In accordance with one of the last acts of Pope Celestine I, St. Patrick began his mission to use his knowledge of the Gaelic language to spread the Gospel to the violent island that forced him into servitude for half a dozen years. His ministry was in the end one of the greatest successes in the history of Christianity, but converting an island did not come easily.

Irish warlords and their soldiers would regularly steal, sell, and slaughter baptized Christians (even if the soldiers themselves were baptized) as the bishop of Ireland himself nearly died from at least twelve different such incursions and “God often freed [him] from slavery.”

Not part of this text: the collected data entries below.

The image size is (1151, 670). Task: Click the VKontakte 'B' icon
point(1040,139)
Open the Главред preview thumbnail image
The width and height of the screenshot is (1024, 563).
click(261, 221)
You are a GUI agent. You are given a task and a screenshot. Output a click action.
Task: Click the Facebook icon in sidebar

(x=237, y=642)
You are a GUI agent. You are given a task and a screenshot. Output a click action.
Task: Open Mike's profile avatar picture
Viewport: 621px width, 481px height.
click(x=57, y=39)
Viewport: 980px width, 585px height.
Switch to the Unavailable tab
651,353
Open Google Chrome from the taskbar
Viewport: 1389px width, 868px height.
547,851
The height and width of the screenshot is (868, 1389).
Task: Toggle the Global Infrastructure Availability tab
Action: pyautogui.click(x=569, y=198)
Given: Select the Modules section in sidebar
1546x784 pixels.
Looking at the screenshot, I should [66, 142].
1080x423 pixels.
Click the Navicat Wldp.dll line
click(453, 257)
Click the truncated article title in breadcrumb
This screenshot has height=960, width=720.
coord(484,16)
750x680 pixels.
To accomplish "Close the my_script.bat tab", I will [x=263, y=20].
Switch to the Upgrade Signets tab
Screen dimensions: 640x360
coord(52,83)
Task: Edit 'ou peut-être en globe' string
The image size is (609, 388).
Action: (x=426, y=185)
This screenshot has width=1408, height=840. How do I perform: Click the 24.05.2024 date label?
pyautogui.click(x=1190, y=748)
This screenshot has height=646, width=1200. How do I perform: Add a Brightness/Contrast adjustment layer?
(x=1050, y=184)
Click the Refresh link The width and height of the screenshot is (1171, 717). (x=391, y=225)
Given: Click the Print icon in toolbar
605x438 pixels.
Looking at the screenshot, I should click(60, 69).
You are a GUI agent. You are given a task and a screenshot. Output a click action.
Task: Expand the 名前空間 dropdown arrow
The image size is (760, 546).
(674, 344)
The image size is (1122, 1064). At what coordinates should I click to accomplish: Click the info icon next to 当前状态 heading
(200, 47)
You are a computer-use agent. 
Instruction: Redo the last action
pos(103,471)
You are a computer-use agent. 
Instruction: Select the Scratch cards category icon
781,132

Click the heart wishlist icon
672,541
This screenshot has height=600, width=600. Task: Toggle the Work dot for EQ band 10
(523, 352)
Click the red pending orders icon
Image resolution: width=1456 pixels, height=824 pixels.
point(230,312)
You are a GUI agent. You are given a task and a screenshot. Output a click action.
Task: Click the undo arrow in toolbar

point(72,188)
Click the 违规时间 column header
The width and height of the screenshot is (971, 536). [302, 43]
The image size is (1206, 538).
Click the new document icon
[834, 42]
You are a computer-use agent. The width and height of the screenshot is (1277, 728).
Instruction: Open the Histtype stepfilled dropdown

While only so much could be done about the pagans threatening him, St. Patrick had no patience for his Christian brothers who did evil to their fellow baptized. He wrote in his epistle to Coroticus that seeing Christians who do evil out of greed, “[t]he angel of death will drag such a one away, to be crushed by the anger of dragons.” Yet despite these harsh challenges and persecutions, Saint Patrick managed to baptize thousands throughout his life, turning a nation of pagans into a nation of Christians that that over a thousand years later still celebrates “an alien among non-Roman peoples, an exile on account of the love of God.”

One of the most iconic events in St. Patrick’s life is his confrontation and subsequent conversion of the Irish King Leoghaire. According to tradition, St. Patrick recited a long prayer in preparation for the encounter, which is known as the Breastplate of St. Patrick, wherein he entreated God to protect and strengthen him. The Breastplate uses imagery and language which seems to have been used by the various pagan priests in Ireland and sublimates it to the power and action of the Trinity, highlighting God’s power over all things as the Creator of all things.